□ ■ □


―――…ゆっさゆさ。ゆっさゆさ。ゆっさゆさ。
 

誰かに体を揺すられている。
激しい揺れではないけれど、決して優しい揺れとも言えない、この振動。

その手の動きで意識を浮上させた俺は、寝返りを打って揺れから逃れる。

微かに起きてくれと言われたから、もう少しだけと言っておやすみなさい。


「お食事ですよ」


次第次第にはっきり聞こえてくる台詞には、「御堂先輩には先に食べるよう言って下さいっす」と返事。

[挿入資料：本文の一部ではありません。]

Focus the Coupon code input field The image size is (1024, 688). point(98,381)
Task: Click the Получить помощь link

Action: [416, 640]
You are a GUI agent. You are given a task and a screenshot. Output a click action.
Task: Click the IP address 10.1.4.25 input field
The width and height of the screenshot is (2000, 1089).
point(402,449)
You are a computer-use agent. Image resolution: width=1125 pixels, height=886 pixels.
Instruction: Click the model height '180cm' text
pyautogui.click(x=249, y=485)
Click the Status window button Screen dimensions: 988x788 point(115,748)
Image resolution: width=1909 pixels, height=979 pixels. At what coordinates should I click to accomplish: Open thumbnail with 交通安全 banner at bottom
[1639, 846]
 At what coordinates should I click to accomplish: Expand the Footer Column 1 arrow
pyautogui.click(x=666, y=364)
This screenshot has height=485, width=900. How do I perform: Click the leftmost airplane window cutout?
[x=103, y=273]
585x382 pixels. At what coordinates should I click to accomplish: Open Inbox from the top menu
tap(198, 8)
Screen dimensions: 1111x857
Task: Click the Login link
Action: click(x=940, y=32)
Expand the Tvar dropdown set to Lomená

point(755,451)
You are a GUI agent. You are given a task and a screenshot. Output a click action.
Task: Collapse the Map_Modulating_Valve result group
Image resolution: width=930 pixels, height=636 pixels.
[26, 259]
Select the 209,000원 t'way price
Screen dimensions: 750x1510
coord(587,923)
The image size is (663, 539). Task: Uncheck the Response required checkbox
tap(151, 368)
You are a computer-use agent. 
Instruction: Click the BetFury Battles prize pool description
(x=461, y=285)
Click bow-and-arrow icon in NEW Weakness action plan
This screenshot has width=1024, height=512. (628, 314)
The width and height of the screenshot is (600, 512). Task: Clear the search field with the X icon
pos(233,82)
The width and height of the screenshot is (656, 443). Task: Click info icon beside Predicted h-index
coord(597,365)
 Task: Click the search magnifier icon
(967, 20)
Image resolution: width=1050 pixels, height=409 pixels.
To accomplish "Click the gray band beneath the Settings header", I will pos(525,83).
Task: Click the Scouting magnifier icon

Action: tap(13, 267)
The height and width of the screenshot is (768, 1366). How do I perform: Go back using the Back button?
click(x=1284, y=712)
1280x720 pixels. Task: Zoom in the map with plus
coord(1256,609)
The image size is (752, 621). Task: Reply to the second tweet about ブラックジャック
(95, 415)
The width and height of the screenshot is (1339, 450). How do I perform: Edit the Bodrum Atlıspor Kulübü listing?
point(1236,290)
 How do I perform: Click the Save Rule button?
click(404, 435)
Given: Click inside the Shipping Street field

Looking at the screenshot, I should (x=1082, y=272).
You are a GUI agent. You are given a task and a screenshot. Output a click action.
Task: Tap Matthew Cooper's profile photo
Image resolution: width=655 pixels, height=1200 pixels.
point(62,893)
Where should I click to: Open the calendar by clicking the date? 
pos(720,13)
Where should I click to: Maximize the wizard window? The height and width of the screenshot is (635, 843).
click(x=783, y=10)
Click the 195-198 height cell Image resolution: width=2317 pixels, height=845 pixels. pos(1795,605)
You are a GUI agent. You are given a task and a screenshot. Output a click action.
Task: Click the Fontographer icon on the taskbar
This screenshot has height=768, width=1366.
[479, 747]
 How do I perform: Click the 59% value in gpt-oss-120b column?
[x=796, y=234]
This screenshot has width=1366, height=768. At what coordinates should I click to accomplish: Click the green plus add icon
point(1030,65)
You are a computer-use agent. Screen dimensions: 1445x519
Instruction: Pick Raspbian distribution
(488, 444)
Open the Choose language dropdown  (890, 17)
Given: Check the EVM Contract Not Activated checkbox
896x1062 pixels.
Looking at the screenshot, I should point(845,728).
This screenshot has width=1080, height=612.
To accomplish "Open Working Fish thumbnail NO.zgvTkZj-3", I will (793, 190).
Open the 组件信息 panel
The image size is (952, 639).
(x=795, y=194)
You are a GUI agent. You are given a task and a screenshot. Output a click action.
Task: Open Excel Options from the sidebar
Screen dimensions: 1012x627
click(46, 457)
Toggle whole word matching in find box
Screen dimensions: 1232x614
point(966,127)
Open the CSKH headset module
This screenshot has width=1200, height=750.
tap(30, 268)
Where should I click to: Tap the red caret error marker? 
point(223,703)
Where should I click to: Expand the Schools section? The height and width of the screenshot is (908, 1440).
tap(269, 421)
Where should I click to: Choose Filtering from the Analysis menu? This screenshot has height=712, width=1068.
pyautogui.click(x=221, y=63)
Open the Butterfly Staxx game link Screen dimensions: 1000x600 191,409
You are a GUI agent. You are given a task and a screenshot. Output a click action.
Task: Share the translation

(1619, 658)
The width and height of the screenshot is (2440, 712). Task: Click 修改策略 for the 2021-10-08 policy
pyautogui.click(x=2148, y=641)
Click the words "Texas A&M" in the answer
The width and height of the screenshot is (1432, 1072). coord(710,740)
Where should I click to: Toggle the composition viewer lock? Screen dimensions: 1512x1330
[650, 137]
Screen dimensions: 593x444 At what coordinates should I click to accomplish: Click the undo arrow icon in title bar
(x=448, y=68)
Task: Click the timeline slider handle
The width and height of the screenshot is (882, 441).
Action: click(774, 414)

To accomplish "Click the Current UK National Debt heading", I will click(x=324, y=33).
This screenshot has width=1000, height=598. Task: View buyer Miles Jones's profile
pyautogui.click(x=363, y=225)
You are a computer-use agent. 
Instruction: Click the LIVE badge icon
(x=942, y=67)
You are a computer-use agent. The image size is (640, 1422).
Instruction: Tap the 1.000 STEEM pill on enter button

あの人、俺といつも一緒に食べると心がけているからな。

まだ起きれそうにないから是非、今食は先に食事を取ってもらいたい。


と、起こしている手が腹にのった。

途端に本能的危機を感じた俺は寝ぼけながらも瞼を持ち上げ、相手に一言。


「センパイ。いつも言ってますけど、人の寝込みを襲っちゃ駄目っすよ」


「え」相手が物の見事に固まった。

目をしばしばさせる俺も相手の硬直している姿にようやく頭が覚醒。

驚きかえっている母さんと視線を交わしている現状に、俺はサーッと青褪めた。


嗚呼、やっちまったんだぜ。


母さん相手にナニ言ってんの俺っ……、ウギャアアアアア! 死にたい! 母さん相手に寝込み襲っちゃ駄目よ発言したとかっ。


そうだよ、今日は土曜じゃんか!

俺、バイトして実家に帰って来たんだよ!

やっちゃったよおい。

できることなら今の出来事はリセットにしたい。


それが駄目なら裏山の土に埋まってそのまま永遠の眠りに就きたい!


頭を抱えて身もだえている俺に対し、「空さん。寝込みって」母さんが顔面蒼白で両肩を掴んできた。

んでもってガクガク揺すってくる。

もしかしてお金持ちさんのところで苛められているんですか! 虐げられているんですか! そうなんですか! エンドレス。


母さんが暴走し始めた。


そんなことないとかぶりを横に振る俺は、「ご飯だっけ?」洗顔してすぐ夕飯の準備を手伝うからと布団から抜け出した。